Po co prosić? Żeby złamać Ego!
Ego, oczywiście, będzie prosić, będzie błagać,
płaszczyć się, skomleć i szlochać.
Będzie sobie umniejszać.
Inne Ego, w żadnym wypadku nie poprosi,
przecież to ono uzurpuje sobie władzę,
to ono uważa, że jest najmądrzejsze i wszechmocne,
to ono jest Bogiem!
Jesteśmy wielowymiarowi, otoczeni zastępem naszych emanacji,
jesteśmy nieskończenie potężni i możemy wszystko!
Jednak tu, na Ziemi… gdy schodziliśmy na tą piękną planetę,
naszą matkę, z której jesteśmy stworzeni, z jej minerałów ulepieni,
tutaj, umówiliśmy się że, jesteśmy mali, zaprogramowani, wydawałoby się, oddzieleni.
Więc życie w pokorze do Źródła, a w wyższym wymiarze nas samych, jest bardzo sensowne.

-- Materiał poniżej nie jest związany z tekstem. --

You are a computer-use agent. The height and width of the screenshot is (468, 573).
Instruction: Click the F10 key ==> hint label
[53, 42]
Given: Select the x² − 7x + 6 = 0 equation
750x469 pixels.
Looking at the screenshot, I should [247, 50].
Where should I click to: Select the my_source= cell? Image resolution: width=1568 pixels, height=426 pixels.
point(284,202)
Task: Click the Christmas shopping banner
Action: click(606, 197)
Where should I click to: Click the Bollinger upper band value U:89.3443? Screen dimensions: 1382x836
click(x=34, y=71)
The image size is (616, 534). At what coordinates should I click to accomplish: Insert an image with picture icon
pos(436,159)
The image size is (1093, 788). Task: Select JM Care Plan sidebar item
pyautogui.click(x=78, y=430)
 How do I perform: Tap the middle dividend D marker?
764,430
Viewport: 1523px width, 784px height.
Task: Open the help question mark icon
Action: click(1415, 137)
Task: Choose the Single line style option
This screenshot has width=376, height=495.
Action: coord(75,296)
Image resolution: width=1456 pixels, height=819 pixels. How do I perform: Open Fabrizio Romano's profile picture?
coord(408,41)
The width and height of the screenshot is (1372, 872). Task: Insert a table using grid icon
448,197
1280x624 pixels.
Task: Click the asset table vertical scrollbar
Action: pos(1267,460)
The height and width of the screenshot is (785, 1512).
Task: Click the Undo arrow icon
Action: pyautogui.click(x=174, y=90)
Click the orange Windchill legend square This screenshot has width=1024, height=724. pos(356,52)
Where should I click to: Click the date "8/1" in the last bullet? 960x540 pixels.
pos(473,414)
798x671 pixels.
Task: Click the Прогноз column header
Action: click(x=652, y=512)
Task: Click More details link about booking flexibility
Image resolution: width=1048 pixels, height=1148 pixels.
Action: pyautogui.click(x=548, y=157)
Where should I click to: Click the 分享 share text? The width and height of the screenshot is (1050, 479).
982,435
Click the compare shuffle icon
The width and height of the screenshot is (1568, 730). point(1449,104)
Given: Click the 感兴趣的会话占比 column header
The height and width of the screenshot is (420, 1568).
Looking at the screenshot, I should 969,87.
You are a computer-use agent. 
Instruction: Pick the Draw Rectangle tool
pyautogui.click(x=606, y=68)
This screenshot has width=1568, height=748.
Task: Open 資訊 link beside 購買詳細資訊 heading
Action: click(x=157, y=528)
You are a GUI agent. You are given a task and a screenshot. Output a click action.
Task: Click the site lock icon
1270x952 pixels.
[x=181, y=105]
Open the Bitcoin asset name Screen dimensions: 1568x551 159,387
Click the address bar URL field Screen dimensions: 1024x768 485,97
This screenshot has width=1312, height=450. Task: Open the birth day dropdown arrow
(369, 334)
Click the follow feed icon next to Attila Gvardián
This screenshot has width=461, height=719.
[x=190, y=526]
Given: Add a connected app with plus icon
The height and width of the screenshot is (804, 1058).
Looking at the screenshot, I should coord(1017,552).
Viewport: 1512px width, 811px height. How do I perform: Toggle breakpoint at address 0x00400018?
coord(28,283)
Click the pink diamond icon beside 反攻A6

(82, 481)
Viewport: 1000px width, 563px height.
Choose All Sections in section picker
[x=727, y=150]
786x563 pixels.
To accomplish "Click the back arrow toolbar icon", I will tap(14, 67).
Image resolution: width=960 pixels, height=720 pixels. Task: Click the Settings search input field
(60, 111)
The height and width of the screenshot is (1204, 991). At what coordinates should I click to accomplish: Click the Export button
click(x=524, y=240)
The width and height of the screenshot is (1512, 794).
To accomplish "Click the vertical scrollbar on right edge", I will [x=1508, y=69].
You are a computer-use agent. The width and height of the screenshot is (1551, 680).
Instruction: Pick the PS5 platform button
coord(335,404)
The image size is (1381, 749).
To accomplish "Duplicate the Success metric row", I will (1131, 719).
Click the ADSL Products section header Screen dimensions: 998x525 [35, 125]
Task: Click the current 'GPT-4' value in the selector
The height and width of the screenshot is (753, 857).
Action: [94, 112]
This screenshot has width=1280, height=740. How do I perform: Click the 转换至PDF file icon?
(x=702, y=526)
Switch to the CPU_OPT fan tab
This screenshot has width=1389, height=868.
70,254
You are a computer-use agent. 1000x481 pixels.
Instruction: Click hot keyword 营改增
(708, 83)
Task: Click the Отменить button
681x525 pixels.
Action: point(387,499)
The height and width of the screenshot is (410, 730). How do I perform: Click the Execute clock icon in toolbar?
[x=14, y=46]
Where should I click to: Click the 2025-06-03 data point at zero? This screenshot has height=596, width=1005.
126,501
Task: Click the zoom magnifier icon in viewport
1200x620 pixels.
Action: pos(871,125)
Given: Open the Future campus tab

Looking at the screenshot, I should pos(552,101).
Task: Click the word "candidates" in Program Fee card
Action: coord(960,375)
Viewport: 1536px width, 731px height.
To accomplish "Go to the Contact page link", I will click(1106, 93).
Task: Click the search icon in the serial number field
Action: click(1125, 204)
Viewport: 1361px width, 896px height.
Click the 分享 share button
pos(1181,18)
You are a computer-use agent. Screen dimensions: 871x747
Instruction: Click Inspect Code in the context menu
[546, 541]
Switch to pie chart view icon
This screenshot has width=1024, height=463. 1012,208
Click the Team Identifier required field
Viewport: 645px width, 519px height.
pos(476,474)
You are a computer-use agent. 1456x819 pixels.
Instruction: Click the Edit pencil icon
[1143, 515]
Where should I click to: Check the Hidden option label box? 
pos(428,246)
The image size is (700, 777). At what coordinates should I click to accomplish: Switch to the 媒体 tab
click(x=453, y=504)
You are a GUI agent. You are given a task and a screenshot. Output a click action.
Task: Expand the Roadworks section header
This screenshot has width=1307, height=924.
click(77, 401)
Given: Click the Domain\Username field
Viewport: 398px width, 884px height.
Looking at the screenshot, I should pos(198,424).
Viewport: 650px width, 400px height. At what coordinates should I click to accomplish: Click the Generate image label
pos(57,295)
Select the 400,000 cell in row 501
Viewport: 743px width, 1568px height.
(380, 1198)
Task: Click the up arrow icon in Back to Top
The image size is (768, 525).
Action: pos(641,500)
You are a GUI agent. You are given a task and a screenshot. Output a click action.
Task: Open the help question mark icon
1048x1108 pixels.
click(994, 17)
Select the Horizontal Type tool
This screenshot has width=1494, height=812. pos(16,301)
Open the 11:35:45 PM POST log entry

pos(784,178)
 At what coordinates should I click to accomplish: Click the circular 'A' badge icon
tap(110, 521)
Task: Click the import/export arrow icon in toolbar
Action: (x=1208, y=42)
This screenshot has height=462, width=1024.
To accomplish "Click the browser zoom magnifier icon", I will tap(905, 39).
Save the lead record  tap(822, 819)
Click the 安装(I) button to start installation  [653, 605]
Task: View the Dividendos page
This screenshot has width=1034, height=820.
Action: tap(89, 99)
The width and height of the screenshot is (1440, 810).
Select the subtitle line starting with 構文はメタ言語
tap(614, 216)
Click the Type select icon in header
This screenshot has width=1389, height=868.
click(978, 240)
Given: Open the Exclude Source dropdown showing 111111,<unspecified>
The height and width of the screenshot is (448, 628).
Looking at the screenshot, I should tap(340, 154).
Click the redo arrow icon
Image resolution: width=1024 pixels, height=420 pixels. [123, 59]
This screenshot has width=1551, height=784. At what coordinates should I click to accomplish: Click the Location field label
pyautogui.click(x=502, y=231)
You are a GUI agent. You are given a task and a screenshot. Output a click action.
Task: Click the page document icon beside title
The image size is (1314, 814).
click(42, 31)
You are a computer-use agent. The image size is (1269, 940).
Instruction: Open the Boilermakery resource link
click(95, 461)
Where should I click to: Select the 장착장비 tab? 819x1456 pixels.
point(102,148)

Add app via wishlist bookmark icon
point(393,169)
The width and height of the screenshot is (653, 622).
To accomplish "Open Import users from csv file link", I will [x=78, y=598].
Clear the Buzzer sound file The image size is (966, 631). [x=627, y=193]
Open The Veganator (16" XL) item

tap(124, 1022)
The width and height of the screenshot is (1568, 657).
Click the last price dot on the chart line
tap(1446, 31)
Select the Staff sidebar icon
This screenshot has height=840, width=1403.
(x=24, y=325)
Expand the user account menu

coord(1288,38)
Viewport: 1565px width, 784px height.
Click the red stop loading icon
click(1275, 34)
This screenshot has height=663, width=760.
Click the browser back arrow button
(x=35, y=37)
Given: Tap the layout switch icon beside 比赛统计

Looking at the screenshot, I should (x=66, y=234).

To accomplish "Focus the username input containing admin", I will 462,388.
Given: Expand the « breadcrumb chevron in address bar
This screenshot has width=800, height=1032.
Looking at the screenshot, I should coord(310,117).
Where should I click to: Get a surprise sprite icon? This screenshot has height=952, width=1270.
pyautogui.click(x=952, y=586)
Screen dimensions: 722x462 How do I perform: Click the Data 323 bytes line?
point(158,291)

Wszak, chcemy już przecież wracać do niego po tak długiej rozłące w podróży i doświadczeniu, jak to jest nie być miłością.
Małe dziecko potrzebuje opieki, matczynej ręki, która go chroni,
my, potrzebujemy kontaktu z naszym Wyższym aspektem nas samych,
aby na nowo uczyć się miłości, wdzięczności i szacunku do siebie oraz wszystkiego co jest.
Tak więc… Tobie oddaję, ukochane Źródło wszystko co mam, Ty mnie prowadź, Twoja wola.